Hartz 4 oder Dritte Welt? “Spanien will an 640 Euro festhalten”

Die neue konservative Regierung von Mariano Rajoy will den derzeitigen Mindestlohn in Höhe von monatlich rund 640 Euro vorerst nicht erhöhen

Das vermuten die zwei großen Gewerkschaften CCOO und UGT am Mittwoch unter Berufung auf ein Schreiben der Regierung in Madrid.

Die Regierung wolle das am Freitag im Rahmen eines ersten Sparpakets zur Überwindung der Wirtschaftskrise bekanntgeben.

CCOO und UGT hatten Mitte Dezember in einem Schreiben an die Regierung in Erinnerung gebracht, dass der Mindestlohn gemäß der Europäischen Sozialcharta 60 Prozent des durchschnittlichen Nettogehalts in den EU-Staaten gleichkommen müsse. Dementsprechend müsse der Mindestlohn in Spanien bis auf monatlich rund 1026 Euro angehoben werden.

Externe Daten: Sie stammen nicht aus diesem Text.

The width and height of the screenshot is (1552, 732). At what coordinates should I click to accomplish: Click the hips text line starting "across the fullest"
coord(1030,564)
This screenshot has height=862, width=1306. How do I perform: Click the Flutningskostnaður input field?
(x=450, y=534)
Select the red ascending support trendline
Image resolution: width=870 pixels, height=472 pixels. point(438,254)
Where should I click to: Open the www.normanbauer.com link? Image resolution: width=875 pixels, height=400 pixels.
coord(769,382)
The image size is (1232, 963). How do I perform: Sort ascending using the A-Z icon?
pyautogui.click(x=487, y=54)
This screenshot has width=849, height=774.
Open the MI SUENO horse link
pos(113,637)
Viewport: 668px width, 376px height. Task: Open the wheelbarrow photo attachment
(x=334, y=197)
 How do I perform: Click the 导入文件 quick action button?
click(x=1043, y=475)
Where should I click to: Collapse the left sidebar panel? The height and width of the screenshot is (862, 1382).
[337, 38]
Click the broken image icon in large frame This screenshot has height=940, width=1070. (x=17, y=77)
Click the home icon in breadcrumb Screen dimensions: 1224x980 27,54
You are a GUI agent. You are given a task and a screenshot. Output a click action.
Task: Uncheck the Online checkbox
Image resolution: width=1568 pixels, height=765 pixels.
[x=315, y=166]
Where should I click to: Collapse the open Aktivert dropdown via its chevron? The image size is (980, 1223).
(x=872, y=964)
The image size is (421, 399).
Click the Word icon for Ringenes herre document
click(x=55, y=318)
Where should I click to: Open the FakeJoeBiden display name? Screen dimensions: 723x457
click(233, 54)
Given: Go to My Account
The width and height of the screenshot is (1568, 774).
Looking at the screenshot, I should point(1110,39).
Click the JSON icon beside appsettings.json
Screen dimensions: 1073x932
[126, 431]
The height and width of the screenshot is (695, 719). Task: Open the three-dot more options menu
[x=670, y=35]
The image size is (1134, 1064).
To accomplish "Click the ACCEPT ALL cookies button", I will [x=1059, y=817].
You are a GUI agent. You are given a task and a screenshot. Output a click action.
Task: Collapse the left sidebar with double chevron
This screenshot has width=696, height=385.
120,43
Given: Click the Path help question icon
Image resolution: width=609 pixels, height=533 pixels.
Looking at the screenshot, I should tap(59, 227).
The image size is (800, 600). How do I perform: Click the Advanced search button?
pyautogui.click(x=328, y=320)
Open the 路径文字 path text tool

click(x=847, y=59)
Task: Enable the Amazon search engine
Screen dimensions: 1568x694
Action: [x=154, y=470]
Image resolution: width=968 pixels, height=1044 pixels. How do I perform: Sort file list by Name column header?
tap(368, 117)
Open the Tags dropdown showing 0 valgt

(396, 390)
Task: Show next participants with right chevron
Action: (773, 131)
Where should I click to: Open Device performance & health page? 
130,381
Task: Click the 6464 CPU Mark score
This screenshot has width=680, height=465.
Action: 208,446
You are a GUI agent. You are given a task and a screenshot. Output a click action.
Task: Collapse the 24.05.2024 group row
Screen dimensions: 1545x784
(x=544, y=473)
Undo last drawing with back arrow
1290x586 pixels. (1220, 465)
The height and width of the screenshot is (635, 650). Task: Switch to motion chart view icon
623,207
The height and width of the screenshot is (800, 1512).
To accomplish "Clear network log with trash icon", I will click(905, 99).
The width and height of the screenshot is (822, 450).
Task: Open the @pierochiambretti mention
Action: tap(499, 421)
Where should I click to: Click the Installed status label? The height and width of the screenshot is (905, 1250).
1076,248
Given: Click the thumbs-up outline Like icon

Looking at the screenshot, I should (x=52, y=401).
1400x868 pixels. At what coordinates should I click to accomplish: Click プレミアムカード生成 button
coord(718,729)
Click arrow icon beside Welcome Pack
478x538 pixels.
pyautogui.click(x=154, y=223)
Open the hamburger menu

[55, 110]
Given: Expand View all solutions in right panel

Der Mindestlohn war für 2011 um 1,3 Prozent auf den jetzigen Stand erhöht worden. Die im November abgewählte sozialistische Regierung von José Luis Rodríguez Zapatero wollte den Minimallohn bis 2012 auf 800 Euro anheben. Wegen der Krise hatte sie dieses Ziel jedoch aufgegeben.